- _Given exercise_
Please locate every line in the items that contains the word "flag" and copy each one out. Case counts.

## Start Excerpted records

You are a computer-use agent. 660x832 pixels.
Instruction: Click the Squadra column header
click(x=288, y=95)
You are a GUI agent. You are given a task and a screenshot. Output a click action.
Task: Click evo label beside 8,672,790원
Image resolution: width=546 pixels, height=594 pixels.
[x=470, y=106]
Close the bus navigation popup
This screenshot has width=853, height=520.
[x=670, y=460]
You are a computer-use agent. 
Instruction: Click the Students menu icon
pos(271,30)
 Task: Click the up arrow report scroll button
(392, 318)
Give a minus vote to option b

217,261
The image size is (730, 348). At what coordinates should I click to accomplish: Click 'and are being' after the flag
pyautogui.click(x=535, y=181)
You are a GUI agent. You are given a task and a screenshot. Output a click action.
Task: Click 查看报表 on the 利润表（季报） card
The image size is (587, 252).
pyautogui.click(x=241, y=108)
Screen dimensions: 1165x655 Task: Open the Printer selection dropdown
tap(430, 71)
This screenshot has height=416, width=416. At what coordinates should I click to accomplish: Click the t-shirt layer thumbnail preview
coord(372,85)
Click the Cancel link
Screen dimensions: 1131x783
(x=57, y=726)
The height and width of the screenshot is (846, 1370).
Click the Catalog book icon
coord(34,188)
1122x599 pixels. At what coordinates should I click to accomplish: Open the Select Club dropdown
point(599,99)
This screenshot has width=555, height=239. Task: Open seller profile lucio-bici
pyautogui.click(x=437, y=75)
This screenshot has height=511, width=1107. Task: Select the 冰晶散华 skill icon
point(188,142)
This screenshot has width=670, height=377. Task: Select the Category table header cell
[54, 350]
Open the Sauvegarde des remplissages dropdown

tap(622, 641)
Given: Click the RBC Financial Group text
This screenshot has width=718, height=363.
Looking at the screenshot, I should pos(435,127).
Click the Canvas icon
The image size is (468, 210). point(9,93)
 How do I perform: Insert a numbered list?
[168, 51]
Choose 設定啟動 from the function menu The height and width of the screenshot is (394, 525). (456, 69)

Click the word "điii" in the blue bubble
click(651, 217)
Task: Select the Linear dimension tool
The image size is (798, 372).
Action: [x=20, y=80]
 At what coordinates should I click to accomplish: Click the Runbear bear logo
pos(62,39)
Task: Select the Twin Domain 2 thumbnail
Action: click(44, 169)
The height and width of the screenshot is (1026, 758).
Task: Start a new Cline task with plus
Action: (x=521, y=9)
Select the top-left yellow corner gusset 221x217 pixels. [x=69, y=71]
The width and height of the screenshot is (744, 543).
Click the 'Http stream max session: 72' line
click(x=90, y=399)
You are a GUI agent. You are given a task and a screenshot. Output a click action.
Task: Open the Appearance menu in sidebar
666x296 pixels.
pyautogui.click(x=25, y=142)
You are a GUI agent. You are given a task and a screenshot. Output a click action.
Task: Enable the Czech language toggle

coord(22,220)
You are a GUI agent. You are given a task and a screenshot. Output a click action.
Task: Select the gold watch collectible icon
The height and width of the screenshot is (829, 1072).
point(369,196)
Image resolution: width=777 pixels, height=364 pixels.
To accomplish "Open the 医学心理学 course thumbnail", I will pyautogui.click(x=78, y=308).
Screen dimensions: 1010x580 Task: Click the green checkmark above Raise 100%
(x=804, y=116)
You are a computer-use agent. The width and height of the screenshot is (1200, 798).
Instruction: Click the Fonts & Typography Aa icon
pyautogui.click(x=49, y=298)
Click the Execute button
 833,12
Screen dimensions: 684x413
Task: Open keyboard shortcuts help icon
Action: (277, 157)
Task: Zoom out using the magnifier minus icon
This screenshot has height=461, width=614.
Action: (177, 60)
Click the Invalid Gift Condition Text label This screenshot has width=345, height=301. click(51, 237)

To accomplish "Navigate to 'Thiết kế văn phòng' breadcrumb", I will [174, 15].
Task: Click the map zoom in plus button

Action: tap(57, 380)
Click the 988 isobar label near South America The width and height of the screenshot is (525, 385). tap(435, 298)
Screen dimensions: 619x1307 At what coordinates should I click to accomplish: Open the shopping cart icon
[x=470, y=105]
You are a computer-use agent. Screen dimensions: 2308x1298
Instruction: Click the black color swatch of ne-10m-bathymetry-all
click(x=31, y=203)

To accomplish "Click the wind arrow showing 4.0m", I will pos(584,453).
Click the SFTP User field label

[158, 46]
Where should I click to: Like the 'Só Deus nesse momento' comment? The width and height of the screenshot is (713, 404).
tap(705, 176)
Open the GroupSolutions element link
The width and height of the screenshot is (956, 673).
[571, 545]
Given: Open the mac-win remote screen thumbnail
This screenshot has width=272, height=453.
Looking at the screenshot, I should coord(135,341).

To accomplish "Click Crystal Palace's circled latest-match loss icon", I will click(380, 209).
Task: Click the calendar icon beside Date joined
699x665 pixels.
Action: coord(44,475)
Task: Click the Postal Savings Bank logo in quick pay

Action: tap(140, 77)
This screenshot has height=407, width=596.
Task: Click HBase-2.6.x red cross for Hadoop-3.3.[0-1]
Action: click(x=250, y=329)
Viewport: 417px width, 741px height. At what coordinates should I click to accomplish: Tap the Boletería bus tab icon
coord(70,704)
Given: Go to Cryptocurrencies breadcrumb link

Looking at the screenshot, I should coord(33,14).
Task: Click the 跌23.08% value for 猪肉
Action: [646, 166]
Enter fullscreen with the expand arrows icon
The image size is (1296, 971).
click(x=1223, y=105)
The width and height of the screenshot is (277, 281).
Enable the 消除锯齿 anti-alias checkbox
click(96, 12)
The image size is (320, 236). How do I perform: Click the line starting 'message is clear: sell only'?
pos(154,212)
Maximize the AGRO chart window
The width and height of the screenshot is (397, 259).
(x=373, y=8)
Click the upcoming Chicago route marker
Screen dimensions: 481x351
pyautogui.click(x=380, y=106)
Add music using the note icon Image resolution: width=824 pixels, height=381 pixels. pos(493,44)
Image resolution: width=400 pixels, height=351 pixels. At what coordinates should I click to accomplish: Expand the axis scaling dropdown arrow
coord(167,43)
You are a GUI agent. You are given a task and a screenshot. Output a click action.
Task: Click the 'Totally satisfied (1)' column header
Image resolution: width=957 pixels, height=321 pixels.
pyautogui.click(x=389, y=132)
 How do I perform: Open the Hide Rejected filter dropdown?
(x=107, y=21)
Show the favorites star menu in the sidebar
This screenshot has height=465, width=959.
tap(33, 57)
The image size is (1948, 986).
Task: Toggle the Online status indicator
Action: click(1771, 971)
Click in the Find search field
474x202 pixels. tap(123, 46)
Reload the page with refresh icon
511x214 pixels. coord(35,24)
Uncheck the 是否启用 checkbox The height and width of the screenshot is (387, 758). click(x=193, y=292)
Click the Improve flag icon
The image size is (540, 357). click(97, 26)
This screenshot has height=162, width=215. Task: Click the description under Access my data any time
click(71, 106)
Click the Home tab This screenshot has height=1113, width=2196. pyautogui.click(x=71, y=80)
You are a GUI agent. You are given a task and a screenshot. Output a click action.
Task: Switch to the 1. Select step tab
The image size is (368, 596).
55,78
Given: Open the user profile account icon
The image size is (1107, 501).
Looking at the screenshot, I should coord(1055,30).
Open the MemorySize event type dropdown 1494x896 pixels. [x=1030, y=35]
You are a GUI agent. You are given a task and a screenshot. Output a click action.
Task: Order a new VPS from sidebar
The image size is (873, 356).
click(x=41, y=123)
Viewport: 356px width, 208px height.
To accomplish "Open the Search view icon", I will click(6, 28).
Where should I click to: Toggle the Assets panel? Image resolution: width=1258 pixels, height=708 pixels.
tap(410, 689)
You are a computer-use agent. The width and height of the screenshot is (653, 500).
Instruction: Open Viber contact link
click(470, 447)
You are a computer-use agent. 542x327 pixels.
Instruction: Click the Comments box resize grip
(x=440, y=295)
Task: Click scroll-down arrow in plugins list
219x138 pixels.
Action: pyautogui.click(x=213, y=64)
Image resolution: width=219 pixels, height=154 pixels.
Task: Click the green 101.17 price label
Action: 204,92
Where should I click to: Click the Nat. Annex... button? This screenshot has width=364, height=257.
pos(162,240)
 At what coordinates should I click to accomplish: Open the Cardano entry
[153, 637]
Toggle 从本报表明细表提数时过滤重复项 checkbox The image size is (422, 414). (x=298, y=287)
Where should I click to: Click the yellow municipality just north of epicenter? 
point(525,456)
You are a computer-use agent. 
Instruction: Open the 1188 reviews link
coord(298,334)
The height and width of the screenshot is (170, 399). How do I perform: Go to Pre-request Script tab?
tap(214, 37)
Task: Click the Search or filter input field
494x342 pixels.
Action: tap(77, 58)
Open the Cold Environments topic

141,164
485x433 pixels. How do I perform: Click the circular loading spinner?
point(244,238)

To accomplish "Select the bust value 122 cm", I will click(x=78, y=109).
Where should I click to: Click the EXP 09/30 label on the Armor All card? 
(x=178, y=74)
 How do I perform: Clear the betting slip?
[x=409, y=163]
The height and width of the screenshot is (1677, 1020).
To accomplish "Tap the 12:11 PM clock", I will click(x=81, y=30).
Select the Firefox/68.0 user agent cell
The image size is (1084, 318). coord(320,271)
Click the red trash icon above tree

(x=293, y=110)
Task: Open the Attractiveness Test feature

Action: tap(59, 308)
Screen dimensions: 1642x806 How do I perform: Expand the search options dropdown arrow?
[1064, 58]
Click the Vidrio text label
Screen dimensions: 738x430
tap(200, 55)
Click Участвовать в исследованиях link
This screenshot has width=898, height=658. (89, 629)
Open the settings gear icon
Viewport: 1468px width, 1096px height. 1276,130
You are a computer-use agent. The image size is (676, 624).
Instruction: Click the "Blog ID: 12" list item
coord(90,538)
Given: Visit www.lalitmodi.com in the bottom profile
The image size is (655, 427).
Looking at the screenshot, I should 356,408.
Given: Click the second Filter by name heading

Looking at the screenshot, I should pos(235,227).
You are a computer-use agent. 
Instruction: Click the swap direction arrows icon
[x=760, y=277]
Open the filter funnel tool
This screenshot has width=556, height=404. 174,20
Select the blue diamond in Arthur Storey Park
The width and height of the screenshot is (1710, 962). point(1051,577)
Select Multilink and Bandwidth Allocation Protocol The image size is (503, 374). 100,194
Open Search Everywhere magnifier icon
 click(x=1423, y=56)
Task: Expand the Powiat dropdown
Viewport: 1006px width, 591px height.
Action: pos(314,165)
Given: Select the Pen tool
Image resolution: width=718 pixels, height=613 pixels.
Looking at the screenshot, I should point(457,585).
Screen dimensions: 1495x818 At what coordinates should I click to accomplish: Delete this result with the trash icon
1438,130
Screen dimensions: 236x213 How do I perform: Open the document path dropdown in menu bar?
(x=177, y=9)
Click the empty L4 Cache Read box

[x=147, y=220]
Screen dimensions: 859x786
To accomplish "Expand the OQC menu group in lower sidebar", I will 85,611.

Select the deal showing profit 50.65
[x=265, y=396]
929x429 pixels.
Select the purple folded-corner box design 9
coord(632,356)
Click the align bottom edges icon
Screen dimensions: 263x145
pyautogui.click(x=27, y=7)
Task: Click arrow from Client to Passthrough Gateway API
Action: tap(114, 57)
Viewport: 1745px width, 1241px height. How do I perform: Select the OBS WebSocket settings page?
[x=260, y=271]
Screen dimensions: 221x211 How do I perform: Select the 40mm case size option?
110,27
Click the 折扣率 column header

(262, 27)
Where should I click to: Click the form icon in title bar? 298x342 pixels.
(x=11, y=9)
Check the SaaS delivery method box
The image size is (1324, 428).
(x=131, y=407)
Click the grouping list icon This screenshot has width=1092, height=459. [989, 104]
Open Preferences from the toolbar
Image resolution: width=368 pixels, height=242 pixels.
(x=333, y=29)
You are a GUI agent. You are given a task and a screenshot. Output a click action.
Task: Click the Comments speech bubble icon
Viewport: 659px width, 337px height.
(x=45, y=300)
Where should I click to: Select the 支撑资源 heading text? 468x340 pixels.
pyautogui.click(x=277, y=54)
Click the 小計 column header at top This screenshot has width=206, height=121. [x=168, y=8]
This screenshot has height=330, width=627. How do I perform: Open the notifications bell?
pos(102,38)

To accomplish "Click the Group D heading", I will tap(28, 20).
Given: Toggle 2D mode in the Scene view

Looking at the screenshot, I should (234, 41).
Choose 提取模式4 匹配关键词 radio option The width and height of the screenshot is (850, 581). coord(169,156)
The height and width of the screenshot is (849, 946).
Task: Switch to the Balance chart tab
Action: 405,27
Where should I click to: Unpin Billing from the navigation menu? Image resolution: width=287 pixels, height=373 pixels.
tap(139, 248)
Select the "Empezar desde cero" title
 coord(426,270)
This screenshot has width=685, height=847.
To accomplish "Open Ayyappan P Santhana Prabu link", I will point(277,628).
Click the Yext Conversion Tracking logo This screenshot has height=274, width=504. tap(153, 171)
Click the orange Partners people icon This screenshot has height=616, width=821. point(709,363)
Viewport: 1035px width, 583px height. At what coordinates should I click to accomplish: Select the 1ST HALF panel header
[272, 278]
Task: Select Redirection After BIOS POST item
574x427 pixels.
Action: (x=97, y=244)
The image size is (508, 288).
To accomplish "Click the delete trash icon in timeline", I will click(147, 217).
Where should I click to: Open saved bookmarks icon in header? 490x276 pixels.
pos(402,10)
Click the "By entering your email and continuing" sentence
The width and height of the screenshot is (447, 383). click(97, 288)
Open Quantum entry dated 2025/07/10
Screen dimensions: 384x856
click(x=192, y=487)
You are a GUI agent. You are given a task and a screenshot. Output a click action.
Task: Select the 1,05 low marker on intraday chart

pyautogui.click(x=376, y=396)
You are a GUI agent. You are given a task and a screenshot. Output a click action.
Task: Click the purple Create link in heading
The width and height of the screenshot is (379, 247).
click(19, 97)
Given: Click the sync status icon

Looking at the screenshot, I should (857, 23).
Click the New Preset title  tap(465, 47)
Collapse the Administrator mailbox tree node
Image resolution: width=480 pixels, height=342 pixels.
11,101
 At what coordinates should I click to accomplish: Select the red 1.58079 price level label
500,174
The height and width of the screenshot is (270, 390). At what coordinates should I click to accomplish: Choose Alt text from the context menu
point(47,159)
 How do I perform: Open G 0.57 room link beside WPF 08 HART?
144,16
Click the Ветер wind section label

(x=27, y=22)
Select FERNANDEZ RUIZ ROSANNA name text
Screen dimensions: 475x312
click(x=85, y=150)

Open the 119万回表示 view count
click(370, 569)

## End Excerpted records

- _Solution to this problem_
The image size is (730, 348). At what coordinates should I click to accomplish: Click 'and are being' after the flag
Click the Improve flag icon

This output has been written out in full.